Cheorwon County (Cheorwon-gun ), also spelled Chorwon, is a county in Gangwon Province, South Korea. It is located right next to the border with North Korea.

History
Goguryeo - First named Moeuldongbi.
Silla Dynasty - name changed to Cheolseong.
During the Later Three Kingdoms Period of Korea, Gung Ye determined it capital of Taebong.
Goryeo Dynasty
In 918, during the rule of King Taejo of Goryeo, its name was changed to Cheorwon and then renamed as Dongju.
Joseon Dynasty
King Taejong changed its name into 'Dohobu'.
In 26th year of King Sejong's reign (1434), it was transferred from Gyeonggi-do to Gangwon.
On May 26 of the King Gojong, altered to Chuncheon-bu.

Korean War
Following the Division of Korea in 1945, all of Cheorwon County was part of North Korea.

During the Korean War the region changed hands several times during the UN invasion of North Korea and the Chinese invasion of South Korea, by 1951 the frontlines had stabilized, cutting across Cheorwon County and the area became part of the Iron Triangle battlefield. The Battle of White Horse took place north of Cheorwon town from 6–15 October 1952 and the Battle of Triangle Hill took place north of Gimhwa-eup from 14 October - 25 November 1952.

Following the signing of the Korean Armistice Agreement, the Korean Demilitarized Zone cut Cheorwon County in two, creating Cheorwon County in South Korea and Chorwon County in North Korea.
 
A number of Korean War sites in Cheorwon County are now tourist destinations including the former Woljeong-ri station, the former Korean Workers’ Party Office, the Iron Triangle Tourist Office, the Second Incursion Tunnel and the Cheorwon Peace Observatory.

Civilian Control Line (CCL) 
The Civilian Control Line is an additional buffer zone to the Demilitarized Zone (DMZ).  The distance between the DMZ and CCL in South Korea range from 5 to 20 km (3.1 to 12.4 mi). The purpose is to limit and control the entrance of civilians into areas in order to protect and maintain the security of military facilities and operations near the DMZ.

Tourism 

For South Korea, tourism has been important since the 1962 Five Year Development Plan.  This designated a key economic development sector and a ‘patriotic industry’ (Hunter, 153). Historically nationalistic or patriotic views have driven for the development of tourism in South Korea.  Well organized tours and defined monuments and sites ensure these bordering areas are populated with visitors that participate in the symbolic landscape defined by the South Korean government (Hunter, 153).

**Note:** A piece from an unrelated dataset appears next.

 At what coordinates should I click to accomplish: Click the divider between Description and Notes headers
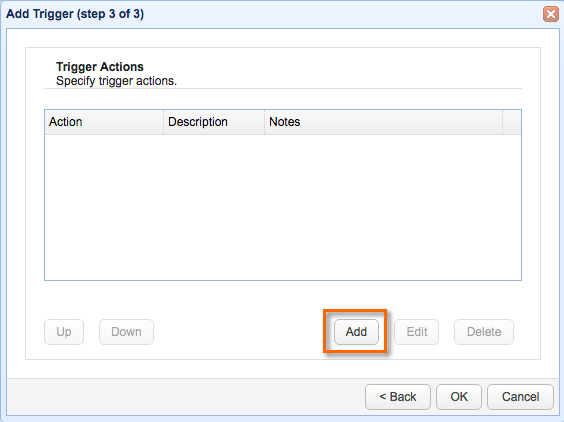point(265,122)
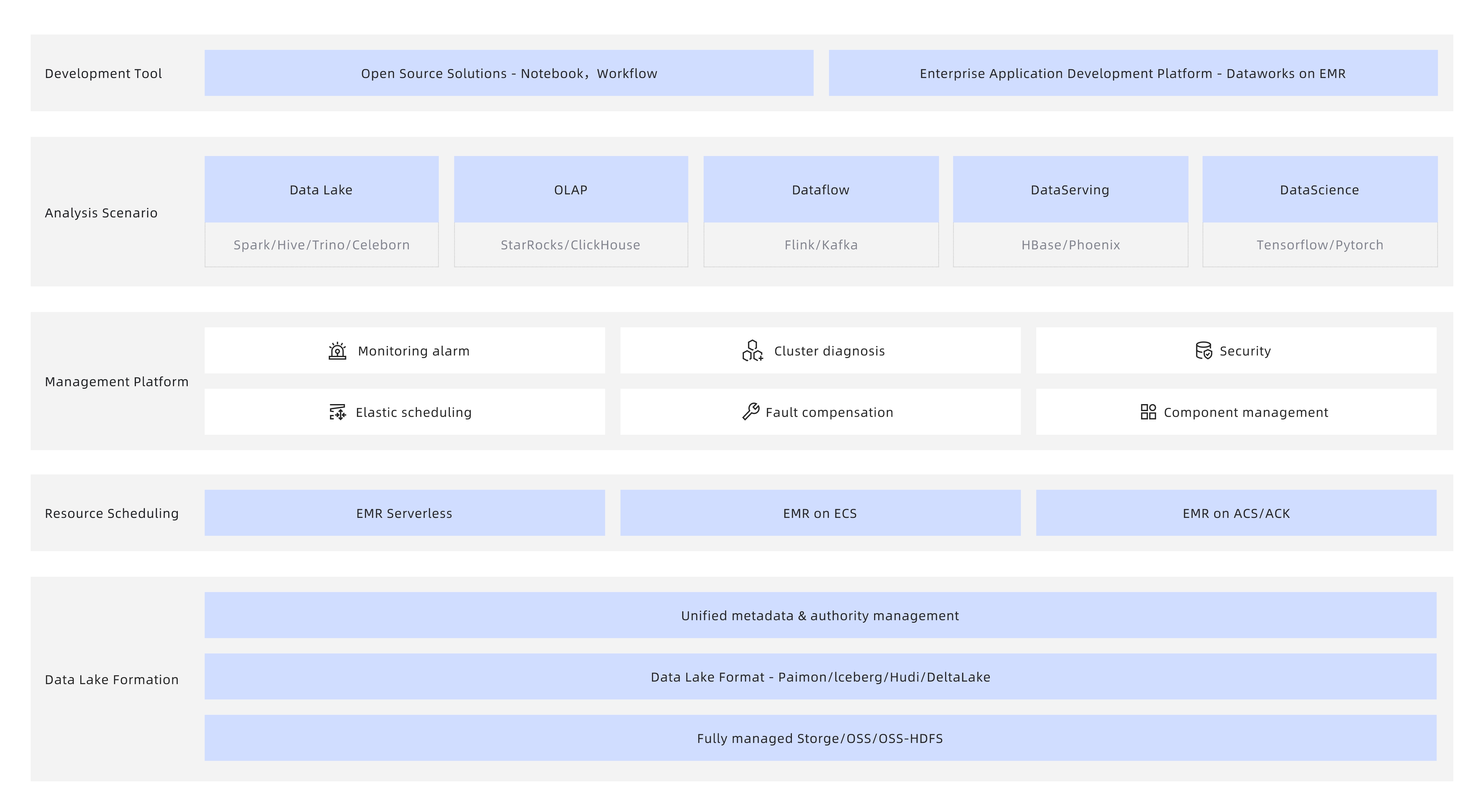Screen dimensions: 1484x812
Task: Select the EMR Serverless block
Action: (404, 513)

“A scene of bloody battles” (n.d) and tense border activity, the front line county of Cheorwon, is a strange paradox.  This historical county is a strange paradox which is rarely visited by Western tourists. To comprehend the bloody and grim historical tragedy between North and South Korea, Cheorwon county must be experienced.

The Second Tunnel 
“Found in the DMZ” (n.d) was found by Korean guards listening to the sound of explosions under the ground during their shift. After determined excavation on March 19, 1975, “The Second Tunnel” was discovered. The second tunnel was for a sudden raid by the North Korean Army into South Korea.  The second tunnel is composed of a firm granitic layer, is 3.5 km (2.17 mi) in length, and various in depth from 50m-160m (164 ft-525 ft).

Cheorwon Peace Observatory 
“Cheorwon Peace Observatory” (n.d) is located at Junggang-ri, Dongsong-eup, South Korea.  The Observatory is three stories high with a basement and was opened in November 2007.  The observatory's first floor is the exhibition hall and the second floor is an observatory. Tourists on the second floor can observe the surrounding ecosystem, fortress of Gung-Ye Cast town, Pyeonggang tableland, and Seonjeon town of North Korea in the DMZ.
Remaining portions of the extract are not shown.